Ringfort (Rath), Liscoyle, Co. Galway
Co. Galway |
Ringforts
Sitting quietly on a low hill in the pastureland of Liscoyle, this circular earthwork is easy to read wrongly as a natural feature of the landscape.
It is not. What appears to be a gentle rise is in fact a rath, an early medieval ringfort, its concentric banks and ditches engineered to enclose and protect a farmstead, most likely sometime between the sixth and tenth centuries.

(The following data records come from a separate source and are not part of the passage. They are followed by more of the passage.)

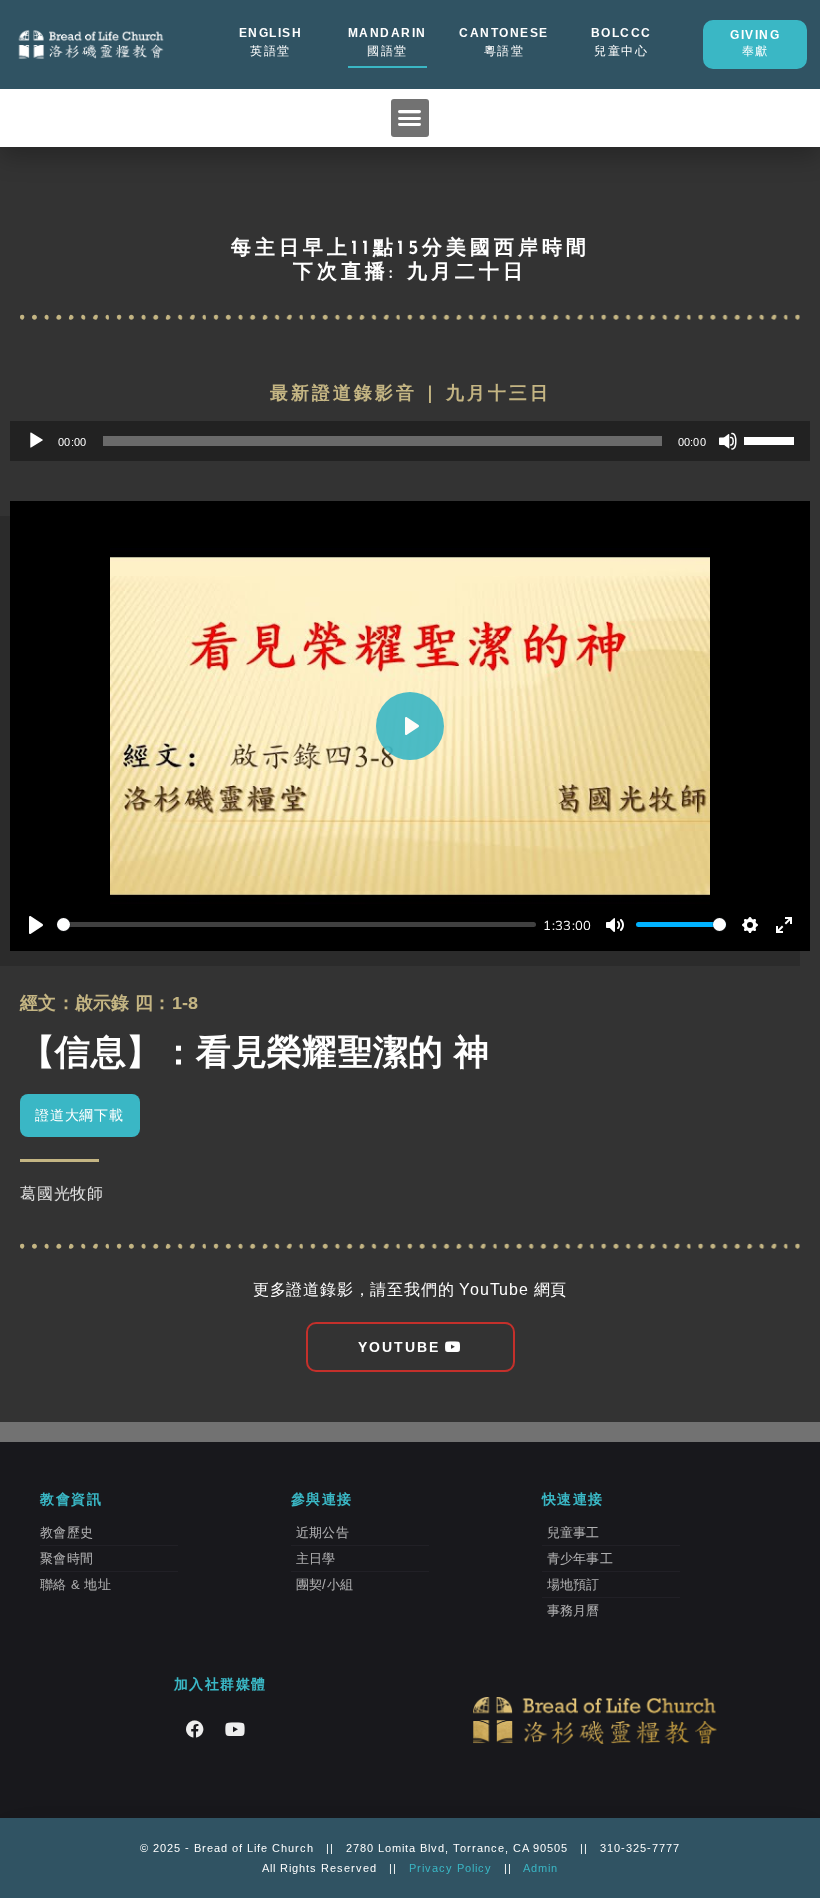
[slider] (772, 439)
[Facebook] (195, 1729)
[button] (410, 118)
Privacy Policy (450, 1868)
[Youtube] (235, 1729)
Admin (540, 1868)
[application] (410, 441)
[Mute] (728, 441)
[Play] (36, 441)
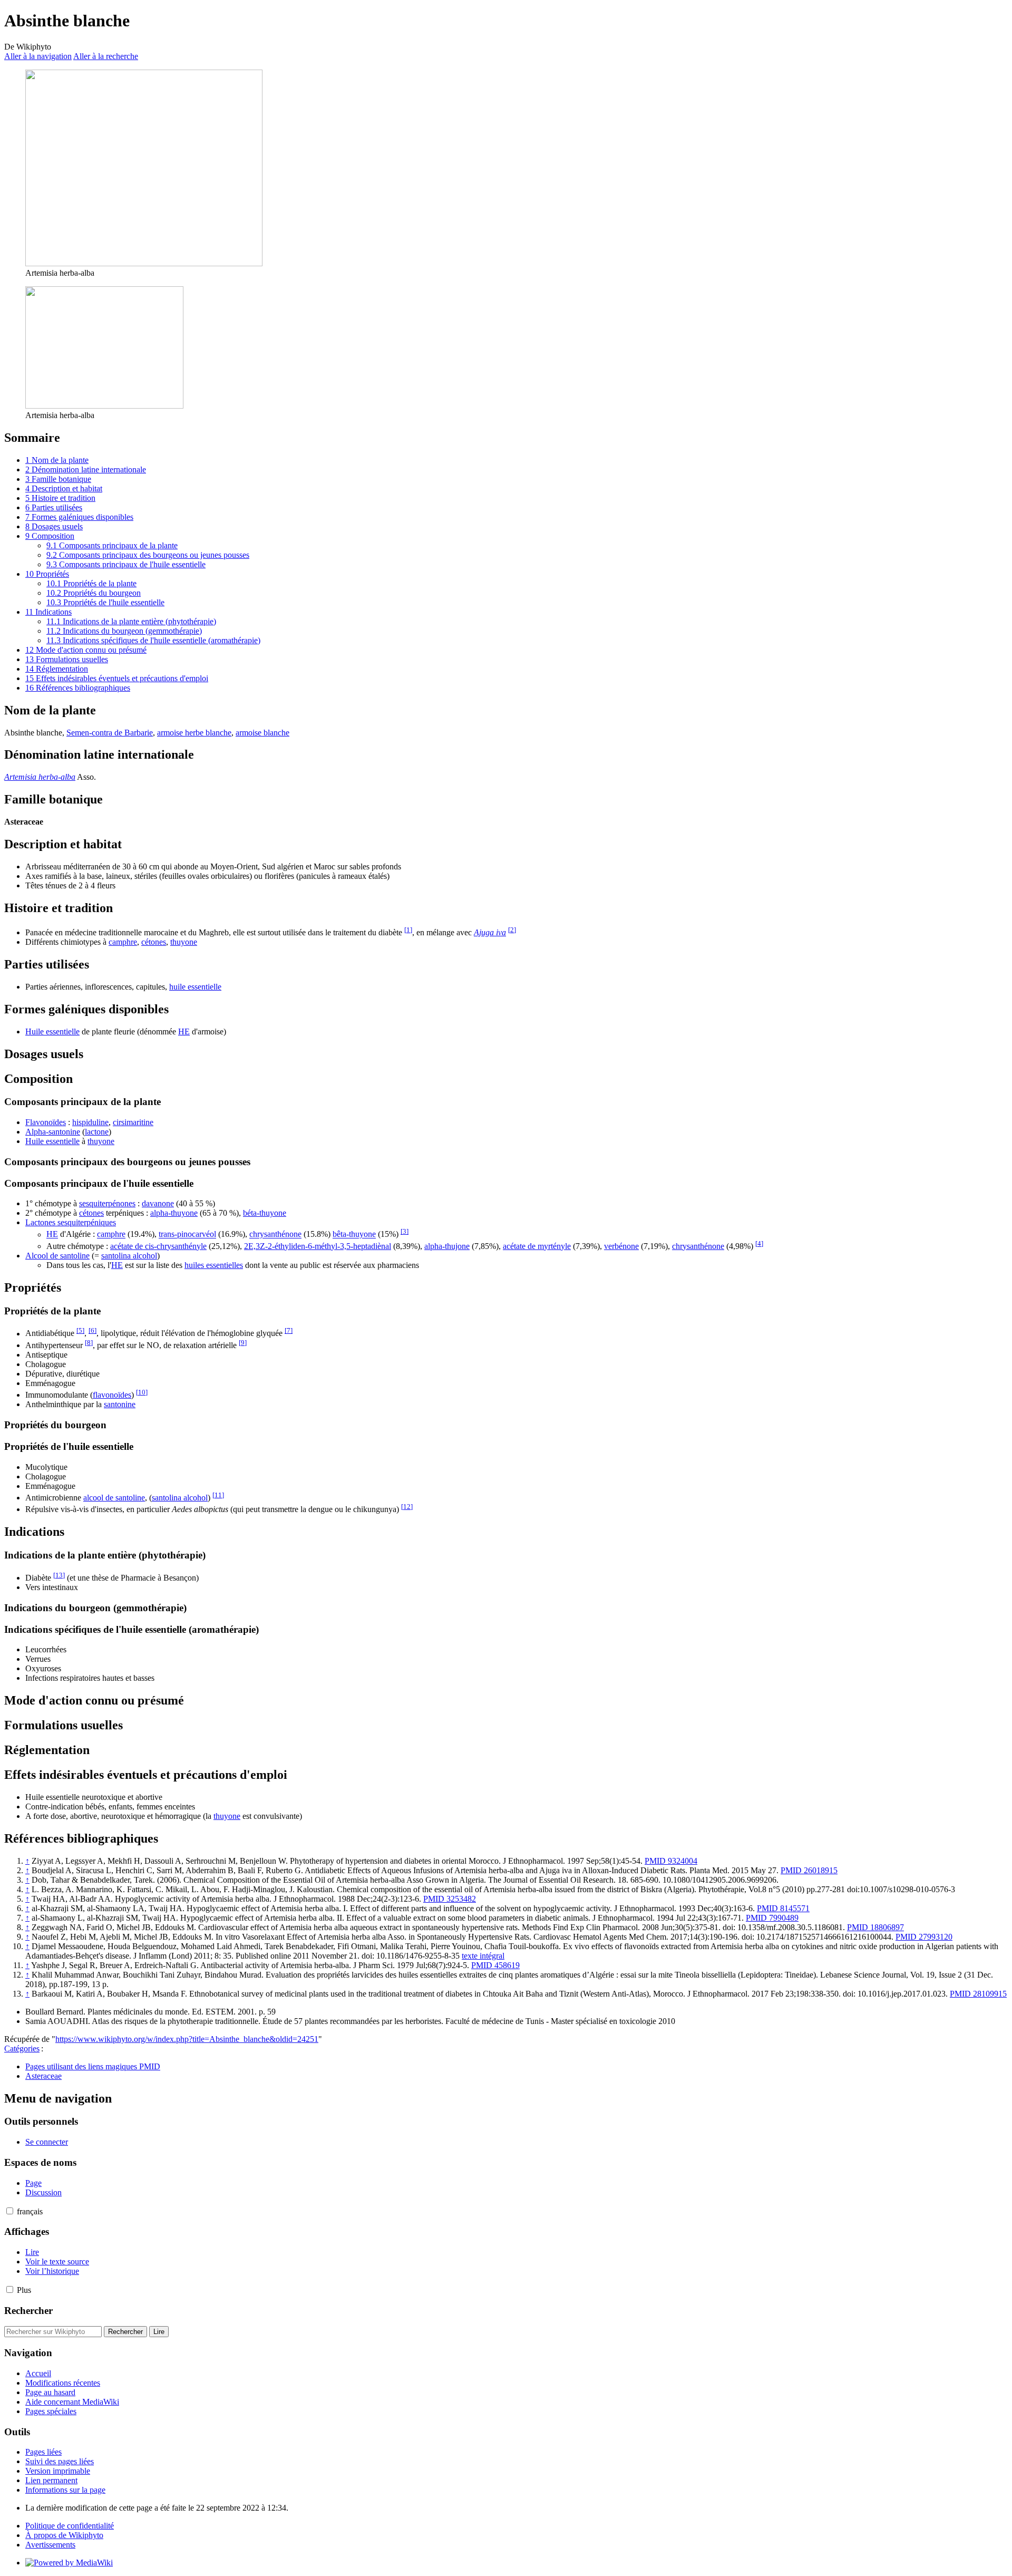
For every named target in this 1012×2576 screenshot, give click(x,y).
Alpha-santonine (52, 1131)
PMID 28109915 (978, 1993)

The structure is a bivallate rath, meaning it was defended by two banks rather than the single bank more commonly encountered across Ireland. Between those banks runs a fosse, the ditch excavated to provide the material for raising the banks above it. At around 45 metres in diameter, the enclosure is roughly typical for a site of this type. The inner bank and its accompanying fosse remain visible all the way around the circuit, which is a reasonable state of preservation for a monument that has been sitting in a working agricultural landscape for well over a thousand years. The outer bank has fared less well; it can be traced from the south-south-east, continuing west and around to the north-west, but from the north-north-west to the north-north-east it has been absorbed into a later field boundary, the kind of incremental loss that erases ringforts gradually rather than all at once. A gap approximately five metres wide at the south-south-east may mark the original entrance to the enclosure, though this is not certain.